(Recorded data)
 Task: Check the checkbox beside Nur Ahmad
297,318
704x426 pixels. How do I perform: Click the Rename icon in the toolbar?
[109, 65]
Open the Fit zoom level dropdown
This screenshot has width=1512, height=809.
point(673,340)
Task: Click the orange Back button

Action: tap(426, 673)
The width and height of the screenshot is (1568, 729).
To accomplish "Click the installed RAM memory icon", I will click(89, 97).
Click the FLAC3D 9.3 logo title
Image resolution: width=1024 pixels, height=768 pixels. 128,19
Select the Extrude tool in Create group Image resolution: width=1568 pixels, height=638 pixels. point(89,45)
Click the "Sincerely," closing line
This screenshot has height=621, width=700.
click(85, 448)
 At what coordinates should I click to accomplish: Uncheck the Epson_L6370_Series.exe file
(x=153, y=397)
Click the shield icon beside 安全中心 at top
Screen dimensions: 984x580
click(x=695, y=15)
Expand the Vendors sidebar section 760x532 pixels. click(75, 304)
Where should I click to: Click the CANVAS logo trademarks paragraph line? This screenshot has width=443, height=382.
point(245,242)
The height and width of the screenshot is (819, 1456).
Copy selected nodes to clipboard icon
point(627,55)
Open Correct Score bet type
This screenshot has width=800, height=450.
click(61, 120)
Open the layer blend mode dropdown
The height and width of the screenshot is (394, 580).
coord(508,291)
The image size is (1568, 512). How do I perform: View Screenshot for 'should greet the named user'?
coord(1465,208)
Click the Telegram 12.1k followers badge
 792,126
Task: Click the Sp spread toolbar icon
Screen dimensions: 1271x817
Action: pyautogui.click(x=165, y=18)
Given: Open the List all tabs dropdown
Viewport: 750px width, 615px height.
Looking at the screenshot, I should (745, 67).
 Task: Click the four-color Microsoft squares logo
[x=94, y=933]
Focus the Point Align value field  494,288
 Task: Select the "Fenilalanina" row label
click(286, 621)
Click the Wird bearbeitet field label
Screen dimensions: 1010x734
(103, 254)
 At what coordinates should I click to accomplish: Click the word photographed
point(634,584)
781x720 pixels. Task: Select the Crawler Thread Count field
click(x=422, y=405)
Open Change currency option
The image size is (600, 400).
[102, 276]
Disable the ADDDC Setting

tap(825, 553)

Task brief:
A faithful copy of the lines from the line containing "Screen dimensions: 1010x734" to the end of the data should be set down, both ends included, and nothing more.

Exercise output:
Screen dimensions: 1010x734
(103, 254)
 At what coordinates should I click to accomplish: Click the word photographed
point(634,584)
781x720 pixels. Task: Select the Crawler Thread Count field
click(x=422, y=405)
Open Change currency option
The image size is (600, 400).
[102, 276]
Disable the ADDDC Setting

tap(825, 553)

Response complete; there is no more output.